Involvement of apoptosis-inducing factor in neuronal death after hypoxia-ischemia in the neonatal rat brain
Article first published online: 4 FEB 2004
Journal of Neurochemistry
Volume 86, Issue 2, pages 306–317, July 2003
How to Cite
Zhu, C., Qiu, L., Wang, X., Hallin, U., Candé, C., Kroemer, G., Hagberg, H. and Blomgren, K. (2003), Involvement of apoptosis-inducing factor in neuronal death after hypoxia-ischemia in the neonatal rat brain. Journal of Neurochemistry, 86: 306–317. doi: 10.1046/j.1471-4159.2003.01832.x
- Issue published online: 4 FEB 2004
- Article first published online: 4 FEB 2004
- Received November 11, 2002; revised manuscript received March 19, 2003; accepted March 26, 2003.
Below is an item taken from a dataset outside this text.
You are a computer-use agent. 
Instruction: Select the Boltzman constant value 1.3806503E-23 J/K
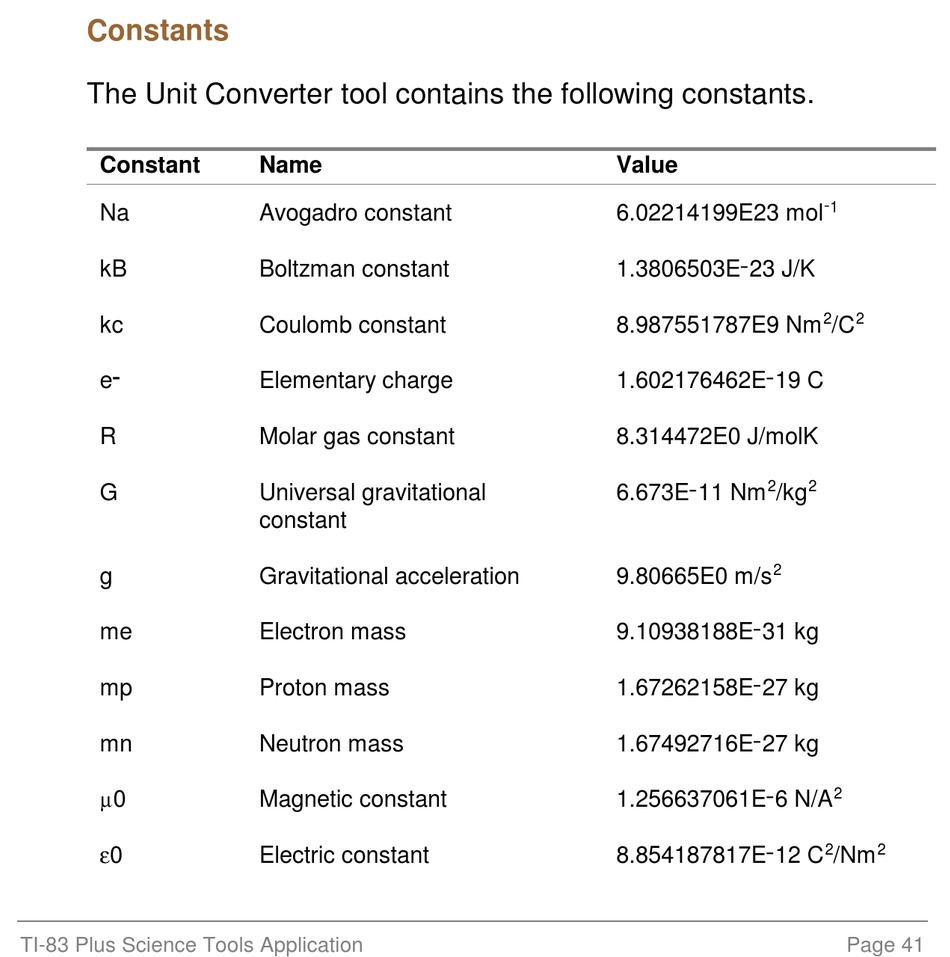[x=715, y=269]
- apoptosis-inducing factor;
Apoptosis-inducing factor (AIF) triggers apoptosis in a caspase-independent manner. Here we report for the first time involvement of AIF in neuronal death induced by cerebral ischemia. Unilateral cerebral hypoxia-ischemia (HI) was induced in 7-day-old rats by ligation of the left carotid artery and hypoxia (7.7% O2) for 55 min. AIF release from mitochondria and AIF translocation to nuclei was detected immediately after HI, and only in damaged areas, as judged by the concurrent loss of MAP-2. AIF release was detected earlier than that of cytochrome c. Cells with AIF-positive nuclei displayed nuclear condensation and signs of DNA damage. The number of AIF-positive nuclei showed a positive correlation with the infarct volume 72 h post-HI, and this was not changed by treating the animals with boc-Asp-fmk (BAF), a multicaspase inhibitor. BAF treatment reduced the activity of caspase-3, -2 and -9 (78, 73 and 33%, respectively), and prevented caspase-dependent fodrin cleavage in vivo, but did not affect AIF release from mitochondria or the frequency of positive nuclear AIF or DNA damage 72 h post-HI, indicating that these processes occurred in a caspase-independent fashion. In summary, AIF-mediated cell death may be an important mechanism of HI-induced neuronal loss in the immature brain.